Durante las últimas seis semanas he pasado tiempo hablando con familias que reciben el apoyo de Save the Children. He escuchado historias desgarradoras. Cada familia que conocí había sido desplazada, algunas hasta 20 veces. Todas habían enfrentado escasez de alimentos. Algunas personas habían perdido hasta 15 kg de peso debido al hambre constante. Algunas se vieron obligadas a comer alimento para animales solo para sobrevivir. Sus hijas e hijos están tan traumatizados por el horror de la muerte y la pérdida de sus seres queridos que algunos sufren incontinencia o gritan de terror durante las pesadillas. Las familias lo han perdido todo.
Algunas personas se sentían sin esperanza, creyendo que Gaza nunca volvería a ser la misma. Una madre dijo: “Mira la destrucción. ¿Cómo se puede reconstruir algo así?” Sin embargo, había quienes se mantenían fuertes, con un optimismo contagioso. Un hombre me dijo: “¿Qué es la vida si no tenemos esperanza?” Otra madre me contó: “Reconstruiremos Gaza. Nuestros hijos la harán mejor que nunca”.
Le creí cuando conocí a dos hermanas que participan en el programa de educación de Save the Children. Con todo desmoronándose a su alrededor, todavía se atrevían a soñar. Sus sonrisas irradiaban esperanza, y sus ojos brillaban de emoción mientras hablaban de sus aspiraciones. Unos días más tarde, conocí a una niña de 9 años en el mismo programa. Un trozo de metralla había destruido parte de su cráneo, dejando solo un apósito y una venda alrededor de su cerebro expuesto. Su madre y su padre estaban desesperados por evacuarla para recibir atención médica que no existe en Gaza. Inicialmente, los médicos les dijeron que sus posibilidades de sobrevivir eran escasas y que, si lo lograba, probablemente quedaría paralizada y sin poder hablar. Resulta casi increíble, entonces, que camine, demuestre una inteligencia extraordinaria y hable con confianza. Quiere ser maestra, para enseñar a otros y otras cómo reconstruir Gaza.
Estas niñas, junto con miles de niños y sus familias, viven en tiendas de campaña mal equipadas, con apenas lo mínimo para sobrevivir. La ayuda humanitaria dejó de entrar en Gaza a principios de este mes, y las familias vuelven a ser empujadas al límite. En este momento es el mes sagrado del Ramadán, una época en la que los musulmanes se reúnen con la familia y seres queridos.
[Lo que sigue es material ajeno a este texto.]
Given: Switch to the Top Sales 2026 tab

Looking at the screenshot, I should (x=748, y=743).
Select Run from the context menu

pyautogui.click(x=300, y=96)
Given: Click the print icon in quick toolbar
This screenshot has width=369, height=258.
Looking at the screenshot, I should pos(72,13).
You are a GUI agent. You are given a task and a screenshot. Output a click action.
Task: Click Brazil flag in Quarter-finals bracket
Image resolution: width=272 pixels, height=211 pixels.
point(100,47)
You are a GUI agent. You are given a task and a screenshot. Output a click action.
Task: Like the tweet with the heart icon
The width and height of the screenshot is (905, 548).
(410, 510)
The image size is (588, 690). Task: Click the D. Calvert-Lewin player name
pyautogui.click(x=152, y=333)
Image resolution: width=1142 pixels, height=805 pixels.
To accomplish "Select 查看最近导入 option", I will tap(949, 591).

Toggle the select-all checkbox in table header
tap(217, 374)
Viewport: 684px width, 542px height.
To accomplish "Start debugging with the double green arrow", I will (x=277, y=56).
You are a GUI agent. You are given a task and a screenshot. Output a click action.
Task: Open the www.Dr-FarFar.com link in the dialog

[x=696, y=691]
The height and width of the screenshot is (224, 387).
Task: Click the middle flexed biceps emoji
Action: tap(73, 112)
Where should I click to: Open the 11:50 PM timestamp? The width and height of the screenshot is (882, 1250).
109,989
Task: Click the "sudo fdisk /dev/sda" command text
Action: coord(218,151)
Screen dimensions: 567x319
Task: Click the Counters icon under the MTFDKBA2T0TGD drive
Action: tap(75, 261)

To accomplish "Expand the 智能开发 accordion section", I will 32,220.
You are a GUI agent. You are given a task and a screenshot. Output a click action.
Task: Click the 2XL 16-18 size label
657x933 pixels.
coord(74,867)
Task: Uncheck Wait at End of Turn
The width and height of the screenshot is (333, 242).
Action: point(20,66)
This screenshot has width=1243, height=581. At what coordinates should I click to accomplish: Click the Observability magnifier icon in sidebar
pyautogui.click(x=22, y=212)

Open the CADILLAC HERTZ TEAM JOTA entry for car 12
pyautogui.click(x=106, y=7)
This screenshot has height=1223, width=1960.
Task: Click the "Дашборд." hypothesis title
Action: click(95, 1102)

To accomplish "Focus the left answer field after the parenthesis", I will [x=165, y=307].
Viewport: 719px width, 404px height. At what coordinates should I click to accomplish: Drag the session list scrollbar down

Por segundo año consecutivo, la gente en Gaza ha preparado asientos vacíos alrededor de mesas improvisadas.
A medida que la guerra se reanuda, también lo hace la sentencia de muerte para los niños y niñas de Gaza. Un alto el fuego es la única forma de protegerlos de más devastación física y mental. Ningún niño o niña debería mirar a los ojos de sus padres y madres y suplicar: “Prométeme que no moriré”. Ningún niño o niña debería tener que hurgar entre los escombros, buscando desesperadamente los cuerpos sin vida de quienes amaban. Ningún niño o niña debería sentirse tan abandonada, tan invisible, que llegue a creer que su vida no vale nada.
He preguntado a incontables familias qué mensaje enviarían al mundo si pudieran. La respuesta ha sido simplemente que quieren vivir. Esto no es solo una llamada de auxilio. Es una súplica por el derecho humano más básico: el derecho a vivir sin miedo.